In Wirklichkeit hat SPD-Kanzler Schröder sich meistens über die Mehrheit der Sozialdemokraten hinweggesetzt. Sowohl die „Agenda 2010“ als auch Hartz IV lehnen viele Mitglieder ab. Doch immer wenn linke SPD-Abgeordnete gegen Schröders Gesetze stimmen wollten, drohte er mit Rücktritt: insgesamt sieben Mal in vier Jahren. Jedes Mal unterstützten die Linken danach Schröders Politik, damit die SPD an der Regierung bleibt.

Auch der Versuch von SPD-Linken, über Parlamentstaktik Hartz IV zu entschärfen, scheiterte. Im Oktober 2003 machten sechs SPD-Linke ihre Zustimmung zur Abschaffung der Arbeitslosenhilfe davon abhängig, ob die Zumutbarkeitsregelung verbessert wird. Zumutbar sollten nur solche Jobs sein, die zu tariflichen und ortsüblichen Entgelt bezahlt werden. Die Fraktionsführung machte den Linken dieses Zugeständnis, die Linken stimmten zu. Im Vermittlungsausschuss zwischen Bundesrat und Bundstag fiel das Zugeständnis auf Druck der CDU nachträglich wieder weg.

Selbst wenn die SPD-Linken die Forderung nach einer Millionärssteuer ins Wahlprogramm bringen und Schröder gewinnt, wird er die Steuer wahrscheinlich nicht einführen. Denn die Regierung darf alle Wahlversprechen brechen.

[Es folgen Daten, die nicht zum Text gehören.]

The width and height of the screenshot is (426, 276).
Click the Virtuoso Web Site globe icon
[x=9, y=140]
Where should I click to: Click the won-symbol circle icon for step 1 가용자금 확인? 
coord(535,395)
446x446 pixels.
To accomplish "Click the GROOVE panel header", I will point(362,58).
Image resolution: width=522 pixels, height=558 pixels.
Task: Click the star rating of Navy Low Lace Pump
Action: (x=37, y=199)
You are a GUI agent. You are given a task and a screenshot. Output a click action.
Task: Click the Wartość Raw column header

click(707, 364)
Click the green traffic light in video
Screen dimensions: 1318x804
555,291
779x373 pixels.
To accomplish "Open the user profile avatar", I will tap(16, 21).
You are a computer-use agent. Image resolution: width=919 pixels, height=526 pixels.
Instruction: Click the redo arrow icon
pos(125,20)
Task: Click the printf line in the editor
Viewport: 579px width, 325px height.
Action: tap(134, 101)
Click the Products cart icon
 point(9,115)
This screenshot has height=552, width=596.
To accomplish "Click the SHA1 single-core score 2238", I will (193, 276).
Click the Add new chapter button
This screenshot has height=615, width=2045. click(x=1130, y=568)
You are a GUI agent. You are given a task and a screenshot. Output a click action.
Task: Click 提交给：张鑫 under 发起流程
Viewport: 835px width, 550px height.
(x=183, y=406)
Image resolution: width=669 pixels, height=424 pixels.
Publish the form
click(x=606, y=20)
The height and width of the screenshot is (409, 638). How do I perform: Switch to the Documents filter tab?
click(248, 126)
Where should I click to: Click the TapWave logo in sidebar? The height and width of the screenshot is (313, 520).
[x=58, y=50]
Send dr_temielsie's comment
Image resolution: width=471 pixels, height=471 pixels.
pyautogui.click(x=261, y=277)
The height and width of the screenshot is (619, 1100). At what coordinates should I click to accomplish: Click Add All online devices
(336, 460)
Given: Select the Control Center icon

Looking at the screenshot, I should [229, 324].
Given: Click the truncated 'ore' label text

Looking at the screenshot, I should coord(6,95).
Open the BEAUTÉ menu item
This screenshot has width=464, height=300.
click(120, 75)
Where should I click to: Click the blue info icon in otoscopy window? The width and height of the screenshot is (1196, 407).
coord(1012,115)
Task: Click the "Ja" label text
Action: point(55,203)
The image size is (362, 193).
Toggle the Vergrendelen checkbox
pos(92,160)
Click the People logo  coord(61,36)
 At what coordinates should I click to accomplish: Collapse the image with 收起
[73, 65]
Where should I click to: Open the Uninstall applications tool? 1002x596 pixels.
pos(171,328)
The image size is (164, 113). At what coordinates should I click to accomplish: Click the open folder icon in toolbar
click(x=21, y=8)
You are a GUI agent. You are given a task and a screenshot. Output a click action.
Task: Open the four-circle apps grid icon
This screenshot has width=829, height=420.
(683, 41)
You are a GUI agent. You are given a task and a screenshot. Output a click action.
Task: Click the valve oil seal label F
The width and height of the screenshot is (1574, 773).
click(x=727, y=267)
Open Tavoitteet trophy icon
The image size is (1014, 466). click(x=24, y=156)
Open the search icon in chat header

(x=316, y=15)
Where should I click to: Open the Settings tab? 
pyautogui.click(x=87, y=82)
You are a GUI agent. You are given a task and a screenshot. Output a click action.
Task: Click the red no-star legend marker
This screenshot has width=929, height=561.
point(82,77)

Auf dem Grünen-Parteitag letztes Jahr haben die meisten Delegierten für die Einführung einer Vermögensteuer gestimmt. Trotzdem hat kein grüner Minister versucht, das umzusetzen.

In der SPD gibt es noch weniger Demokratie als bei den Grünen. In keinem Gremium der SPD wurde über die „Agenda 2010“ abgestimmt. Die Mitglieder mussten vom größten Angriff auf den Sozialstaat seit 1945 aus dem Fernsehen erfahren.

Schon Mitte der 90er Jahre sagte Schröder: „Die Partei ist mir egal.“ Auch die vorgezogene Wahl hat der Kanzler ohne Abstimmung beschlossen.

SPD-Führer wie Müntefering haben in den letzten Wochen manchmal links geredet, damit nicht noch mehr Menschen aus der SPD austreten und sich nach linken politischen alternativen umsehen. Ohne die Gründung der Wahlalternative Arbeit und soziale Gerechtigkeit hätte es die Kapitalismusdebatte wahrscheinlich nicht gegeben.

Trotz linkem Gerede – in der Praxis bleibt die Politik der SPD gleich. Müntefering hat mehrfach gesagt: „Die ‚Agenda 2010’ bleibt Grundlage unserer Politik.“

Millionäre zu besteuern ist wichtig. Erreichen kann das nur eine große Bewegung für soziale Gerechtigkeit – und keine Taktik innerhalb der Gremien der SPD.